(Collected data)
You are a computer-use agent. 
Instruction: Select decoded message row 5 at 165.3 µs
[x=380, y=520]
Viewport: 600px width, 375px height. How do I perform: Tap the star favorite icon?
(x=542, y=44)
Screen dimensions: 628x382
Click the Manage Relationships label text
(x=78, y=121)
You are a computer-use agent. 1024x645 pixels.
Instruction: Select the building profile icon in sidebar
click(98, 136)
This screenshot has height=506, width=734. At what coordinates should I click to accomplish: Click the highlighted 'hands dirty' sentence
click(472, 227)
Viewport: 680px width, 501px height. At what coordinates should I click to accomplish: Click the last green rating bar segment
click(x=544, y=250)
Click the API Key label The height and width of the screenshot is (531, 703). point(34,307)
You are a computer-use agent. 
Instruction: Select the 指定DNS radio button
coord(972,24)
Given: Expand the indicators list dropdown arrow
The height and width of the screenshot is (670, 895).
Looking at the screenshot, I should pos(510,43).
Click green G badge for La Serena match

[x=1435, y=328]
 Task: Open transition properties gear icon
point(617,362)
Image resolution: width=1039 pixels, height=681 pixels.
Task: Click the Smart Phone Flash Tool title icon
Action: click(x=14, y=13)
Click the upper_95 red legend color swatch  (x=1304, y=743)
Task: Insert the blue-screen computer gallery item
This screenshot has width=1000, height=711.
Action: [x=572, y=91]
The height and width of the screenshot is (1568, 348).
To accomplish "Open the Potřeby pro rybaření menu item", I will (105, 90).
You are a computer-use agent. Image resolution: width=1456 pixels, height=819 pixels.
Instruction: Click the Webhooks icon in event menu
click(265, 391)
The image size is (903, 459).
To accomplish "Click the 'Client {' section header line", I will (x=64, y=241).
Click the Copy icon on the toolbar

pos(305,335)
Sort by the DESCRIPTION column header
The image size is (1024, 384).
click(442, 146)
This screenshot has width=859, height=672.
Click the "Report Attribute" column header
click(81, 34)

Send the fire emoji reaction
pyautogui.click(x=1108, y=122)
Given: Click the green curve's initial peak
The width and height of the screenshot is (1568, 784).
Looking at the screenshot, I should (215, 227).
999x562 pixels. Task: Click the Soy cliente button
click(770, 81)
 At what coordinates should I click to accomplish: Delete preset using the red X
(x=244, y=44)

Task prompt:
Above are the records; copy exactly the lines from the line with "Click the Manage Relationships label text" through the line with "The image size is (903, 459).", both included.

Solved exercise:
Click the Manage Relationships label text
(x=78, y=121)
You are a computer-use agent. 1024x645 pixels.
Instruction: Select the building profile icon in sidebar
click(98, 136)
This screenshot has height=506, width=734. At what coordinates should I click to accomplish: Click the highlighted 'hands dirty' sentence
click(472, 227)
Viewport: 680px width, 501px height. At what coordinates should I click to accomplish: Click the last green rating bar segment
click(x=544, y=250)
Click the API Key label The height and width of the screenshot is (531, 703). point(34,307)
You are a computer-use agent. 
Instruction: Select the 指定DNS radio button
coord(972,24)
Given: Expand the indicators list dropdown arrow
The height and width of the screenshot is (670, 895).
Looking at the screenshot, I should pos(510,43).
Click green G badge for La Serena match

[x=1435, y=328]
 Task: Open transition properties gear icon
point(617,362)
Image resolution: width=1039 pixels, height=681 pixels.
Task: Click the Smart Phone Flash Tool title icon
Action: click(x=14, y=13)
Click the upper_95 red legend color swatch  (x=1304, y=743)
Task: Insert the blue-screen computer gallery item
This screenshot has width=1000, height=711.
Action: [x=572, y=91]
The height and width of the screenshot is (1568, 348).
To accomplish "Open the Potřeby pro rybaření menu item", I will (105, 90).
You are a computer-use agent. Image resolution: width=1456 pixels, height=819 pixels.
Instruction: Click the Webhooks icon in event menu
click(265, 391)
The image size is (903, 459).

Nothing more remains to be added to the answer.